Millî ve manevi değerleri günlük yaşam ve hikayelerle somutlaştırma, görsellerle zenginleştirme ve oyun uygulamalarıyla kazandırmayı hedefleyen yeni müfredat, küçük ve büyük tartışma ortamları oluşturarak eleştirel ve yansıtıcı düşünme ortamlarında öğrencilerin aktif rol almasını teşvik ediyor. Ayrıca, sosyal sorumluluk ve toplum hizmeti çalışmalarına katılımı öğrencilerden bekliyor.
Öğrencinin bilgiyi keşfettiği, günlük hayatla ilişkilendirdiği ve etkinliklerle yaparak öğrendiği bir yaklaşımı benimseyen yeni müfredat, farklı alan becerilerini de içeriyor. Her bir alan becerisi müfredatın bir parçası olarak öğrencilere sunulmuş ve öğrencinin araştırma ve üretme faaliyetlerine odaklanılmış. Öğrencinin temelde olduğu ve öğretmenin yol gösterici olduğu bir program tasarlanmıştır. Milli Eğitim Bakanı Yusuf Tekin; “Bütüncül bir bakış açısıyla hazırlanan müfredatta: Bilgi okuryazarlığı, dijital okuryazarlık, finansal okuryazarlık, görsel okuryazarlık, kültür okuryazarlığı, vatandaşlık okuryazarlığı, veri okuryazarlığı, sürdürülebilirlik okuryazarlığı ve sanat okuryazarlığı olmak üzere dokuz okuryazarlık türü belirledik. Aslında burada kastettiğimiz şey, bilgiye erişim konusunda çocuklarımız zaten yeterince kaynağa sahipler ama o edindikleri bilgiyi doğru okuma anlamında çocuklarımıza biz beceri kazandırmak istiyoruz. Olayın temel felsefesi burada zaten.” dedi.

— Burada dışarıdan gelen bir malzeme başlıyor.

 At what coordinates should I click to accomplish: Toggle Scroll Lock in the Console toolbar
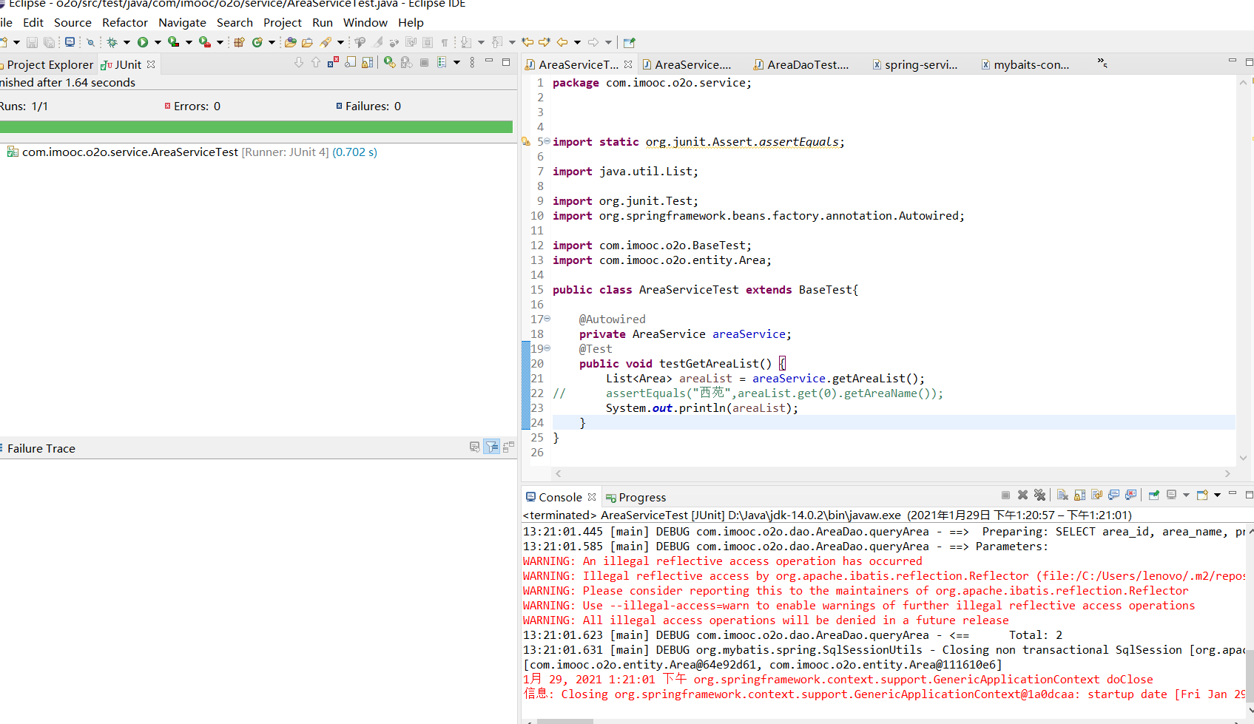click(1079, 495)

Derslere, konu anlatımı ile değil hikayeler, oyunlar ve günlük yaşam örnekleriyle başlanarak öğrencilerin aktif katılımı sağlanıyor. Bilginin bu şekilde keşfedilmesi ve öğrenilmesi hedefleniyor. Ayrıca, her konunun farklı branşlarla nasıl ilişkilendirilebileceği vurgulanarak köprüler kuruluyor. Sadece akademik başarı değil, öğrencinin mutluluğu, derse katılımı ve merak duygusunun artması da hedefleniyor.

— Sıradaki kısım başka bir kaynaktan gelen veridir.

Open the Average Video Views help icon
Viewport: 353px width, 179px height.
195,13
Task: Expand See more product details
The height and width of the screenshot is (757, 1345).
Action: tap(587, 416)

Müfredatta akran öğrenimine ve seviyesi yüksek olan öğrencilere yönelik alternatif destek programlarına da yer verilmiş. Materyal, araç gereç ve teknoloji kullanımına önem verilirken, test mantığından uzaklaşarak açık uçlu, yorum odaklı çalışmalara ağırlık verilmiş. Süreç değerlendirmesine büyük önem verilmiş ve sadece sonuca değil, öğrenme sürecine odaklanılmıştır.
Milli Eğitim Bakanı Yusuf Tekin........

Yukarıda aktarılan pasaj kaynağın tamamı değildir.